Menurut PuSEK, penderitaan rakyat itu berlanjut hingga terus bahkan hingga masa-masa mendatang apabila perekonomian tidak sejalan dengan Pasal 33 UUD 1945, yaitu suatu landasan perekonomian yang sesuai dengan budaya bangsa tolong menolong dan kebersamaan.
“Dalam kajian yang dilakukan, khususnya mengenai Pasal 33, perekonomian bangsa sudah seharusnya dikembalikan pada konstitusi karena konstitusi merupakan dasar pijak bagi penyelenggaraan perekonomian yang bertujuan agar perekonomian rakyat bisa berkembang dan menjadi kekuatan perekonomian nasional.
Ia menyebutkan, kajian ekonomi kekeluargaan sebagaimana terdapat dalam Pasal 33 Ayat (1) UUD 1945 diawali dari kupasan-kupasan mengenai koperasi pada 1986 mengungkapkan bahwa sistim ekonomi kekeluargaan sebagaimana Pasal 33 Ayat (1) UUD 1945 akan membangkitkan usaha rakyat yang berada dalam tekanan ekonomi kapitalis.
“Dalam kertas kerjanya untuk internal PuSEK (2021) berjudul, “Kembalikan Sistim Ekonomi Kekeluargaan di Indonesia,” sudah waktunya kebijakan ekonomi nasional kembali pada sistim ekonomi kekeluargaan yang merupakan dasar untuk mengembangkan ekonomi nasional dan akan memberikan kesejahteraan bagi bagi rakyat sebagaimana Pasal 33 Ayat (1) UUD 1945,” tuturnya.

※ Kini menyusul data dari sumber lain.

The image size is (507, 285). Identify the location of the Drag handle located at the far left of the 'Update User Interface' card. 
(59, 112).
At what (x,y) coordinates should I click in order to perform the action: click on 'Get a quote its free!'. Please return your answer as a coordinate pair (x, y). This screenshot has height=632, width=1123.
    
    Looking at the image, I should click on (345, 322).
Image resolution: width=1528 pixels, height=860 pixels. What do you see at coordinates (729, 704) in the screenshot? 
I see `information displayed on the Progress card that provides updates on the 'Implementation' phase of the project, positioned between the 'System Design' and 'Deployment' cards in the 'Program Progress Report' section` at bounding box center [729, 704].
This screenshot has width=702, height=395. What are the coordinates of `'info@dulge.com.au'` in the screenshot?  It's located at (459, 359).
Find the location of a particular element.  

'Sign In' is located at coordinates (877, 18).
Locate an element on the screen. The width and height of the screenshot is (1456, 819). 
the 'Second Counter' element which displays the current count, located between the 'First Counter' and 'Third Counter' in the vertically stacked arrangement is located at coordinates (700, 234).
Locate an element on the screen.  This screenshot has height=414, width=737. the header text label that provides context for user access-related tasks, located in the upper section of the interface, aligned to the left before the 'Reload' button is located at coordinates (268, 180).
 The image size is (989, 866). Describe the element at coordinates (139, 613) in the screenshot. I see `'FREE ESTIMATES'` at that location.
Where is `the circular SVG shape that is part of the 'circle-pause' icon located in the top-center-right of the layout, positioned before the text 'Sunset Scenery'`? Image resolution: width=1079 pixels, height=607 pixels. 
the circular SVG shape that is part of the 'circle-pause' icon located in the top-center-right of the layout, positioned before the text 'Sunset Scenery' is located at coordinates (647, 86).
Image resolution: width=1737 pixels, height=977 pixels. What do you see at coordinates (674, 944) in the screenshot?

Namun, lanjut Chairul, kenapa ekonomi kekeluargaan belum diterapkan hingga saat ini?
Karena, menurutnya, waktu itu hampir semua ekonom Indonesia sependapat bahwa rumusan ekonomi yang dicantumkan dalam pasar 33 Ayat (1) UUD 1945 tersebut dianggap hanya menunjukkan arah yang tidak boleh ditempuh, tetapi tidak menggariskan sistem ekonomi yang dituju.